О. Алексис, действительно, не обиделся на свое прозвище и напоил мальчиков чаем.
Лицо у него было с кулачок, гладкое, без морщин. Реденькая борода и редкие мочальные волосы из-под рыжей скуфьи. Голубые же, очень блестящие глаза были окружены сетью морщин, расходящихся лучиками. Он был очень веселый и все смеялся, говоря самые обыкновенные, казалось бы, совсем не «божественные» вещи. Можно было, конечно, себе представить, что он будет говорить о предметах высокой и таинственной важности, но и тогда не хотелось бы сгонять улыбки с этих тонких губ, едва закрывавших испорченные зубы. Еще одно: было трудно себе вообразить, чтобы в присутствии веселого монашка раздавались слова отчаянья, злобы и возмущения. Это было бы так же противуестественно, как бросить бомбу в круг играющих детей.

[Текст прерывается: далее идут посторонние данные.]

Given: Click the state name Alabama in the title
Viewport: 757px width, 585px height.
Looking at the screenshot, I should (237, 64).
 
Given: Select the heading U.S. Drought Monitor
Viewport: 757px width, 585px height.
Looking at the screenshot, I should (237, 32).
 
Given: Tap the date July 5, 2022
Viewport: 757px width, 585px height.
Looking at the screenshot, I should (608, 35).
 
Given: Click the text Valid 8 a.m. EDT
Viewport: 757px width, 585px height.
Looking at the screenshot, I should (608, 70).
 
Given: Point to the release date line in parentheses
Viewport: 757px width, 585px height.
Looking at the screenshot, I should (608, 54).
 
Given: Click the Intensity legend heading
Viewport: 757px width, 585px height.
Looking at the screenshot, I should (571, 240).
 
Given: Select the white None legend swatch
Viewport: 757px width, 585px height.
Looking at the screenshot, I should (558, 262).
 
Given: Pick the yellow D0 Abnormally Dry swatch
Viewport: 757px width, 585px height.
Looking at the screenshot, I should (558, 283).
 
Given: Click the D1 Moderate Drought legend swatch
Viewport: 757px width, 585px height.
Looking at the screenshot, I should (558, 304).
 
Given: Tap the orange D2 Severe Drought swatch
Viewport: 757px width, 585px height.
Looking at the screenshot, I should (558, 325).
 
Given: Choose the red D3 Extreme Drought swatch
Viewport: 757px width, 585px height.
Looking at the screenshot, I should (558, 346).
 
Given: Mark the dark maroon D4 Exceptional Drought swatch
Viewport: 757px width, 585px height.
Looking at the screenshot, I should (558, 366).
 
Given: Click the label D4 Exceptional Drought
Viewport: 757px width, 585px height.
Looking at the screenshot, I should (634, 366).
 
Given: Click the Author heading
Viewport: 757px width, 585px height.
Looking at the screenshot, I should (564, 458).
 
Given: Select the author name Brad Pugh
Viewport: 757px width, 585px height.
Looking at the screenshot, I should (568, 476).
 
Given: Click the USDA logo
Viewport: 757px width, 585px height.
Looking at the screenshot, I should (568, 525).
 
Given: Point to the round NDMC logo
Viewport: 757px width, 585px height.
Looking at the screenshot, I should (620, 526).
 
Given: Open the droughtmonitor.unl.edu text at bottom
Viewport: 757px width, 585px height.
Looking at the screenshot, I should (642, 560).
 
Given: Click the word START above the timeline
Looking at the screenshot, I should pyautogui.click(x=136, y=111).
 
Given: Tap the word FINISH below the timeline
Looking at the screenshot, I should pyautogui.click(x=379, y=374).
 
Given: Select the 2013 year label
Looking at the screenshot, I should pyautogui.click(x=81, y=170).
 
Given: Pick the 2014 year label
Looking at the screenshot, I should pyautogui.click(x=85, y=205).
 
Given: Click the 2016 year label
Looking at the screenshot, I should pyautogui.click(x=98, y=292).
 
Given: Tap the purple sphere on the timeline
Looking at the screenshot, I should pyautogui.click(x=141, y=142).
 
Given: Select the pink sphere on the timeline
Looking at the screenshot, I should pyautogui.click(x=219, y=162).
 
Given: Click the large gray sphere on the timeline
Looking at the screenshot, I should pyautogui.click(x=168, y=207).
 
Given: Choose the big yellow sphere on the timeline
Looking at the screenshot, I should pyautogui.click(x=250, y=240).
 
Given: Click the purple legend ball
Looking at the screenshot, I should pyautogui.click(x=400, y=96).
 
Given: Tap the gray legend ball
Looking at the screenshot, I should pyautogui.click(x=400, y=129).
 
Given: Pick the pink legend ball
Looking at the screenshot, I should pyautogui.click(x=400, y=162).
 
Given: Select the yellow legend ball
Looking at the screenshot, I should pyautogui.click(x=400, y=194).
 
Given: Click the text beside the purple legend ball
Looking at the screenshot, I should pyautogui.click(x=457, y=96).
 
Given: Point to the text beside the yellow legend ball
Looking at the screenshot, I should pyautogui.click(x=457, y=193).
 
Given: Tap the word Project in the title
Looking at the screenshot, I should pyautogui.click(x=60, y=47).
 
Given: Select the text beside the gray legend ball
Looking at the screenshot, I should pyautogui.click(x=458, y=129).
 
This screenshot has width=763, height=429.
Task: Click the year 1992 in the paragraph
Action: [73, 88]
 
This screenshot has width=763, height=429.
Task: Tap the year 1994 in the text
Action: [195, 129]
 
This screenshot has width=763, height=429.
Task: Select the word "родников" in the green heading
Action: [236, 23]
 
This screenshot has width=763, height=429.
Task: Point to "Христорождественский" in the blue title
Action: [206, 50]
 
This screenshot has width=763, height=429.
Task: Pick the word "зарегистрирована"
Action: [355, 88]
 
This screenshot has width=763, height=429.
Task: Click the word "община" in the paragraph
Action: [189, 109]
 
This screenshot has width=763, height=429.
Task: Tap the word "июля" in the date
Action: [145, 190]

Даже Николай Зайцев несколько стеснялся и не развивал особенно своих теорий, ограничившись шутливым прозвищем Алексиса, на которое монашек не сердился и которое, как это ни странно, даже подходило к загородному затворнику. О. Алексей не любил отвлеченных рассуждений, имея тенденцию все чувства и моральные правила сводить к конкретному, вот сейчас, практическому применению. Эта система избавляла его от лишних споров и теорий. Он легко мог бы показаться святым простаком или простеньким добряком, если бы иногда не его взгляды вдруг остановившихся глаз, которые тогда нестерпимо голубели, будто отражая в себе уже нездешнюю лазурь, причем все его несколько смешное лицо приобретало неожиданную важность и благолепное спокойствие.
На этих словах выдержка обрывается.